The substrates for release assays were RENT (isolated from yeast cells) or Cdc14/Net1N (assembled in vitro) complexes anchored on resins through tags on either Net1 (Figures 4A, 4C, and 6A) or Cdc14 (Figures 4B and 5), and were prepared at 4°C. For experiments in Figures 4C and 6A, immunoprecipitation of RENT through Myc9-Net1 was carried out as described earlier 8, except that EDTA (final 2 mM) was included in the lysis buffer. Each release reaction contained RENT from ~10 OD₆₀₀ units (1 unit equals 1 ml of culture at OD₆₀₀ = 1.0) of cells bound to 15 μl of 9E10 beads. To assemble Cdc14 beads with Net1N for two assays (Figure 4B, detection method: Western blotting), 2 μl of rabbit-anti-GST antibodies were absorbed to 40 μl of protein A beads (Sigma) in 100 μl of HBS [20 mM HEPES (pH 7.2), 150 mM NaCl] + 2 mM EDTA + 0.1 mg/ml BSA + 1 mM DTT (HEBD) buffer for 1 hr. The beads were washed twice with HBS + 2 mM DTT + 0.2% Triton and once with HBS + 1 mM DTT. The beads were incubated with 250 ng of GST-T7-Cdc14 in 100 μl of HEBD for 1 hr, followed by the same sequence of washes. Finally, the beads were incubated with Net1N (450 ng) for 1 hr. To assemble Net1N beads with Cdc14 for six reactions (Figure 4A, detection method: Coomassie Blue staining), 105 μl of anti-T7 beads (Novagen) were incubated with 24 μg of His6-T7-Net1N in 100 μl of HEBD for 1 hr, washed four times with HBS + 0.2% n-octylglucoside + 2 mM DTT, and incubated with 6 μg of GST-Cdc14 in 100 μl of HEBD for 1 hr.
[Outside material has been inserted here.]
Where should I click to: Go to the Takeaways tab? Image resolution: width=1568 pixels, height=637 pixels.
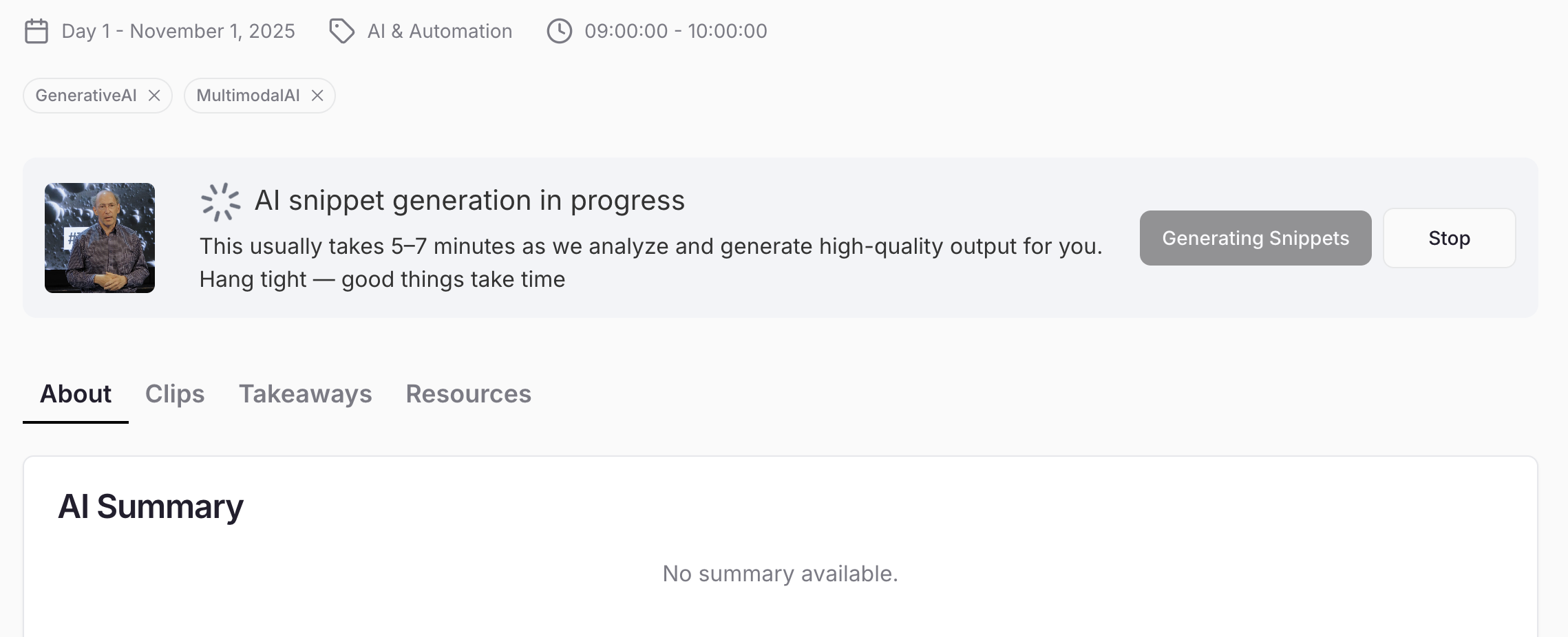[305, 394]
After the final incubation step of the protein complete assembly process, beads were extensively washed, followed by a final wash with Kinase Buffer [5 mM Tris·HCl (pH 8.0), 25 mM NaCl, 10 mM MgCl₂, 1 mM DTT, 0.1 mg/ml BSA, 1 mM ATP, 10 μg/ml pepstatin + chymostatin + leupeptin (PCL)]. The beads were then distributed into equal aliquots for release assays. Kinase reactions were carried out in 30 μl Kinase Buffer at room temperature for 0.5–1 hr, and the supernatant was transferred to new tubes at the end of assays. The beads were washed once with 70 μl of HEBD, and the wash was pooled with the supernatant, and precipitated with TCA (10% final) on ice for 30 min. After centrifugation in a microfuge for 10 min, the pellet was saved as "sup". Proteins present on the beads or in the sup were subjected to SDS-polyacrylamide gel electrophoresis (SDS-PAGE).

For experiments in Figure 5, all four reactions consisted of 125 ng GST-T7-Cdc14 adsorbed to 20 μl anti-GST beads, 200 ng His6-T7-Net1N, 1 μl Plx1, 20 μl kinase buffer containing ATP, and the ATP depletion system (see below).

Kinase reaction was terminated by depleting ATP with 1 μl of hexokinase (1 U/μl) and 2 μl of 10 × G+ I (1 μl 10 mg/ml PCL+ 20 μl 50% glucose + 79 μl H₂O) for 20 min at room temperature.